Exercise directions
Could you repeat the records shown below exactly as written?

Supplied information
* * * * * * *
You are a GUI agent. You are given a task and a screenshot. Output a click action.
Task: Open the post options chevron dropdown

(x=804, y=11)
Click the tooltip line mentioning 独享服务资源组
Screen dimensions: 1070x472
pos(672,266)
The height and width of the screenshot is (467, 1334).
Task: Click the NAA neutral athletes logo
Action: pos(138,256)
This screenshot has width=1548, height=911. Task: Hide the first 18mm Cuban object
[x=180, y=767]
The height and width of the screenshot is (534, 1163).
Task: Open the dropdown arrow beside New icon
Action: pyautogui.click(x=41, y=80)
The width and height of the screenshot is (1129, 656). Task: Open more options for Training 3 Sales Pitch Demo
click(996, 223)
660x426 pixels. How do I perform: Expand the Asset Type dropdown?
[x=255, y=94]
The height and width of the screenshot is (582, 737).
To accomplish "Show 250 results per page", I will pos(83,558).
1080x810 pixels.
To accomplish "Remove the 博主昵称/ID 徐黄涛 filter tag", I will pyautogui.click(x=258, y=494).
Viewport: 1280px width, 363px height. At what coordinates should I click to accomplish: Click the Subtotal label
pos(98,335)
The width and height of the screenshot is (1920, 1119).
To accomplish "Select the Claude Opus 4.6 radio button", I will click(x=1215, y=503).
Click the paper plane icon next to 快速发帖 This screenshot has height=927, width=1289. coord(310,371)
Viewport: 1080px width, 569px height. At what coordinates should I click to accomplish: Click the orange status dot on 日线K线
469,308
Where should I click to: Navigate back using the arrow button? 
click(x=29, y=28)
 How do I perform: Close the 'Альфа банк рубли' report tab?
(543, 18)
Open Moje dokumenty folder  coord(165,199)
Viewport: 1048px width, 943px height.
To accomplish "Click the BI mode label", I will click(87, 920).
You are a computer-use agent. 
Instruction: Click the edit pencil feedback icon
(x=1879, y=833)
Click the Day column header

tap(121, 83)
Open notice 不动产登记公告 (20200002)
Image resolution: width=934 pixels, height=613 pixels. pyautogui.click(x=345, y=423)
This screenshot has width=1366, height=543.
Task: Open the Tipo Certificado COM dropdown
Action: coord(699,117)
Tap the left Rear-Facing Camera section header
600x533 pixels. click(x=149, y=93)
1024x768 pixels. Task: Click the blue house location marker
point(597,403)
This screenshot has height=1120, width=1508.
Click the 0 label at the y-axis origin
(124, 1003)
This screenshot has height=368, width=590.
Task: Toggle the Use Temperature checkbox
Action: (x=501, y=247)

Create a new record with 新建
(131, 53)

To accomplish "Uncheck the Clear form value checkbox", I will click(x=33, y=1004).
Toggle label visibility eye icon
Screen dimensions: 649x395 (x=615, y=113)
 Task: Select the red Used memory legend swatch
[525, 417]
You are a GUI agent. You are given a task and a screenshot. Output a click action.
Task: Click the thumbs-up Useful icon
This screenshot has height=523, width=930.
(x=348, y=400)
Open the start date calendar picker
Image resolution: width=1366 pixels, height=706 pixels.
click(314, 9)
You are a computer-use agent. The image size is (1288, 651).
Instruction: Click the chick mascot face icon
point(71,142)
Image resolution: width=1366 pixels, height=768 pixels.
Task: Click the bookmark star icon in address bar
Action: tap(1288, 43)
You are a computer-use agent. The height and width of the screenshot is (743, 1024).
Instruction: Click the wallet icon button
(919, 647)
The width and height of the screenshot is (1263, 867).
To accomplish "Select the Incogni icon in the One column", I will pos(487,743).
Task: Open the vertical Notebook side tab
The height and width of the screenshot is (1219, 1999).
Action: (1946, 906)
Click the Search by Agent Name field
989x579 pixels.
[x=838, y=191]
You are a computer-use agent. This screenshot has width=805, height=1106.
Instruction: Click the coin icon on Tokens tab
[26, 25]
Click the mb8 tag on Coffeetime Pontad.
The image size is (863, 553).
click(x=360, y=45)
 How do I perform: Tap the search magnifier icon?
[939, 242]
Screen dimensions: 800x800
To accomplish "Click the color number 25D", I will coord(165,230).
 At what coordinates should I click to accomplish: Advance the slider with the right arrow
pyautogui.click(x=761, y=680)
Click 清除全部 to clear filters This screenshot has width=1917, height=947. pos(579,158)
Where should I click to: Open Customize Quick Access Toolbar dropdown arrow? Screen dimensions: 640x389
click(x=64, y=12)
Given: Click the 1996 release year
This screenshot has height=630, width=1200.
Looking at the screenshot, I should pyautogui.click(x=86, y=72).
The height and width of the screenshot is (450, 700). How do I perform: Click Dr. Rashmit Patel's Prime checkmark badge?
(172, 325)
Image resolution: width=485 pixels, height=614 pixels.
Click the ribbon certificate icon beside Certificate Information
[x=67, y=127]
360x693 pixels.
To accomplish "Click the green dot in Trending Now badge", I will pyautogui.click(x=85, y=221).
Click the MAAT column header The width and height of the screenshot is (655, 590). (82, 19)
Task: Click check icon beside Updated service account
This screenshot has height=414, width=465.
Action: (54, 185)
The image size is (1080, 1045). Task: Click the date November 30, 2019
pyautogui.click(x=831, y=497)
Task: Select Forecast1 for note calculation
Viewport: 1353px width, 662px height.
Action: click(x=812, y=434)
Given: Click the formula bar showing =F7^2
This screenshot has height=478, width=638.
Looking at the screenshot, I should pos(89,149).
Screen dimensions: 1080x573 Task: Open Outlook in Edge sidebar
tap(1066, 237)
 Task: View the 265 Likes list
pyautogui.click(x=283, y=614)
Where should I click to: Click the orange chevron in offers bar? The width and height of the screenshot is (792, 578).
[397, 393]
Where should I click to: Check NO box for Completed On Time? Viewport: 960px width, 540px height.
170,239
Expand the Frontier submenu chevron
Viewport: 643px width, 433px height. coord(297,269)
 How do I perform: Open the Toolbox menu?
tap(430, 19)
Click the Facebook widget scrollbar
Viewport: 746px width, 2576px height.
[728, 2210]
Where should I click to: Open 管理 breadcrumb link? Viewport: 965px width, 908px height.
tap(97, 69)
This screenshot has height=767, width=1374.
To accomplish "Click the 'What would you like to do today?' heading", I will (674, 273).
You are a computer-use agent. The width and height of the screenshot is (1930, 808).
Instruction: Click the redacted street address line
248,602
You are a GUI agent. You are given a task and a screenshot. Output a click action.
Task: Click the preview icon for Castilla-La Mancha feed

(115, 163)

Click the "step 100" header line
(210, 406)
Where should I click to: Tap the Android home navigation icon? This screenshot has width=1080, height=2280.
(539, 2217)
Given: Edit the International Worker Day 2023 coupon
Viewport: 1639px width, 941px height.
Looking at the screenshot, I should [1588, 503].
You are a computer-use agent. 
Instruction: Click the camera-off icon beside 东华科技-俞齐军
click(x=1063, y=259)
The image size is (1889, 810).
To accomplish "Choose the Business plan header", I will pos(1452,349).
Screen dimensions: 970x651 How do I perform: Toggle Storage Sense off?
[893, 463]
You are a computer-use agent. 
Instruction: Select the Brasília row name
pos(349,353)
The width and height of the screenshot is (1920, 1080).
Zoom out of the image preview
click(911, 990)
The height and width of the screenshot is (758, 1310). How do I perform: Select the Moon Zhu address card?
* * * * * * *
Answer for the task
You are a GUI agent. You are given a task and a screenshot. Output a click action.
Task: Open the post options chevron dropdown

(x=804, y=11)
Click the tooltip line mentioning 独享服务资源组
Screen dimensions: 1070x472
pos(672,266)
The height and width of the screenshot is (467, 1334).
Task: Click the NAA neutral athletes logo
Action: pos(138,256)
This screenshot has width=1548, height=911. Task: Hide the first 18mm Cuban object
[x=180, y=767]
The height and width of the screenshot is (534, 1163).
Task: Open the dropdown arrow beside New icon
Action: pyautogui.click(x=41, y=80)
The width and height of the screenshot is (1129, 656). Task: Open more options for Training 3 Sales Pitch Demo
click(996, 223)
660x426 pixels. How do I perform: Expand the Asset Type dropdown?
[x=255, y=94]
The height and width of the screenshot is (582, 737).
To accomplish "Show 250 results per page", I will pos(83,558).
1080x810 pixels.
To accomplish "Remove the 博主昵称/ID 徐黄涛 filter tag", I will pyautogui.click(x=258, y=494).
Viewport: 1280px width, 363px height. At what coordinates should I click to accomplish: Click the Subtotal label
pos(98,335)
The width and height of the screenshot is (1920, 1119).
To accomplish "Select the Claude Opus 4.6 radio button", I will click(x=1215, y=503).
Click the paper plane icon next to 快速发帖 This screenshot has height=927, width=1289. coord(310,371)
Viewport: 1080px width, 569px height. At what coordinates should I click to accomplish: Click the orange status dot on 日线K线
469,308
Where should I click to: Navigate back using the arrow button? 
click(x=29, y=28)
 How do I perform: Close the 'Альфа банк рубли' report tab?
(543, 18)
Open Moje dokumenty folder  coord(165,199)
Viewport: 1048px width, 943px height.
To accomplish "Click the BI mode label", I will click(87, 920).
You are a computer-use agent. 
Instruction: Click the edit pencil feedback icon
(x=1879, y=833)
Click the Day column header

tap(121, 83)
Open notice 不动产登记公告 (20200002)
Image resolution: width=934 pixels, height=613 pixels. pyautogui.click(x=345, y=423)
This screenshot has width=1366, height=543.
Task: Open the Tipo Certificado COM dropdown
Action: coord(699,117)
Tap the left Rear-Facing Camera section header
600x533 pixels. click(x=149, y=93)
1024x768 pixels. Task: Click the blue house location marker
point(597,403)
This screenshot has height=1120, width=1508.
Click the 0 label at the y-axis origin
(124, 1003)
This screenshot has height=368, width=590.
Task: Toggle the Use Temperature checkbox
Action: (x=501, y=247)

Create a new record with 新建
(131, 53)

To accomplish "Uncheck the Clear form value checkbox", I will click(x=33, y=1004).
Toggle label visibility eye icon
Screen dimensions: 649x395 (x=615, y=113)
 Task: Select the red Used memory legend swatch
[525, 417]
You are a GUI agent. You are given a task and a screenshot. Output a click action.
Task: Click the thumbs-up Useful icon
This screenshot has height=523, width=930.
(x=348, y=400)
Open the start date calendar picker
Image resolution: width=1366 pixels, height=706 pixels.
click(314, 9)
You are a computer-use agent. The image size is (1288, 651).
Instruction: Click the chick mascot face icon
point(71,142)
Image resolution: width=1366 pixels, height=768 pixels.
Task: Click the bookmark star icon in address bar
Action: tap(1288, 43)
You are a computer-use agent. The height and width of the screenshot is (743, 1024).
Instruction: Click the wallet icon button
(919, 647)
The width and height of the screenshot is (1263, 867).
To accomplish "Select the Incogni icon in the One column", I will pos(487,743).
Task: Open the vertical Notebook side tab
The height and width of the screenshot is (1219, 1999).
Action: (1946, 906)
Click the Search by Agent Name field
989x579 pixels.
[x=838, y=191]
You are a computer-use agent. This screenshot has width=805, height=1106.
Instruction: Click the coin icon on Tokens tab
[26, 25]
Click the mb8 tag on Coffeetime Pontad.
The image size is (863, 553).
click(x=360, y=45)
 How do I perform: Tap the search magnifier icon?
[939, 242]
Screen dimensions: 800x800
To accomplish "Click the color number 25D", I will coord(165,230).
 At what coordinates should I click to accomplish: Advance the slider with the right arrow
pyautogui.click(x=761, y=680)
Click 清除全部 to clear filters This screenshot has width=1917, height=947. pos(579,158)
Where should I click to: Open Customize Quick Access Toolbar dropdown arrow? Screen dimensions: 640x389
click(x=64, y=12)
Given: Click the 1996 release year
This screenshot has height=630, width=1200.
Looking at the screenshot, I should pyautogui.click(x=86, y=72).
The height and width of the screenshot is (450, 700). How do I perform: Click Dr. Rashmit Patel's Prime checkmark badge?
(172, 325)
Image resolution: width=485 pixels, height=614 pixels.
Click the ribbon certificate icon beside Certificate Information
[x=67, y=127]
360x693 pixels.
To accomplish "Click the green dot in Trending Now badge", I will pyautogui.click(x=85, y=221).
Click the MAAT column header The width and height of the screenshot is (655, 590). (82, 19)
Task: Click check icon beside Updated service account
This screenshot has height=414, width=465.
Action: (54, 185)
The image size is (1080, 1045). Task: Click the date November 30, 2019
pyautogui.click(x=831, y=497)
Task: Select Forecast1 for note calculation
Viewport: 1353px width, 662px height.
Action: click(x=812, y=434)
Given: Click the formula bar showing =F7^2
This screenshot has height=478, width=638.
Looking at the screenshot, I should pos(89,149).
Screen dimensions: 1080x573 Task: Open Outlook in Edge sidebar
tap(1066, 237)
 Task: View the 265 Likes list
pyautogui.click(x=283, y=614)
Where should I click to: Click the orange chevron in offers bar? The width and height of the screenshot is (792, 578).
[397, 393]
Where should I click to: Check NO box for Completed On Time? Viewport: 960px width, 540px height.
170,239
Expand the Frontier submenu chevron
Viewport: 643px width, 433px height. coord(297,269)
 How do I perform: Open the Toolbox menu?
tap(430, 19)
Click the Facebook widget scrollbar
Viewport: 746px width, 2576px height.
[728, 2210]
Where should I click to: Open 管理 breadcrumb link? Viewport: 965px width, 908px height.
tap(97, 69)
This screenshot has height=767, width=1374.
To accomplish "Click the 'What would you like to do today?' heading", I will (674, 273).
You are a computer-use agent. The width and height of the screenshot is (1930, 808).
Instruction: Click the redacted street address line
248,602
You are a GUI agent. You are given a task and a screenshot. Output a click action.
Task: Click the preview icon for Castilla-La Mancha feed

(115, 163)

Click the "step 100" header line
(210, 406)
Where should I click to: Tap the Android home navigation icon? This screenshot has width=1080, height=2280.
(539, 2217)
Given: Edit the International Worker Day 2023 coupon
Viewport: 1639px width, 941px height.
Looking at the screenshot, I should [1588, 503].
You are a computer-use agent. 
Instruction: Click the camera-off icon beside 东华科技-俞齐军
click(x=1063, y=259)
The image size is (1889, 810).
To accomplish "Choose the Business plan header", I will pos(1452,349).
Screen dimensions: 970x651 How do I perform: Toggle Storage Sense off?
[893, 463]
You are a computer-use agent. 
Instruction: Select the Brasília row name
pos(349,353)
The width and height of the screenshot is (1920, 1080).
Zoom out of the image preview
click(911, 990)
The height and width of the screenshot is (758, 1310). How do I perform: Select the Moon Zhu address card?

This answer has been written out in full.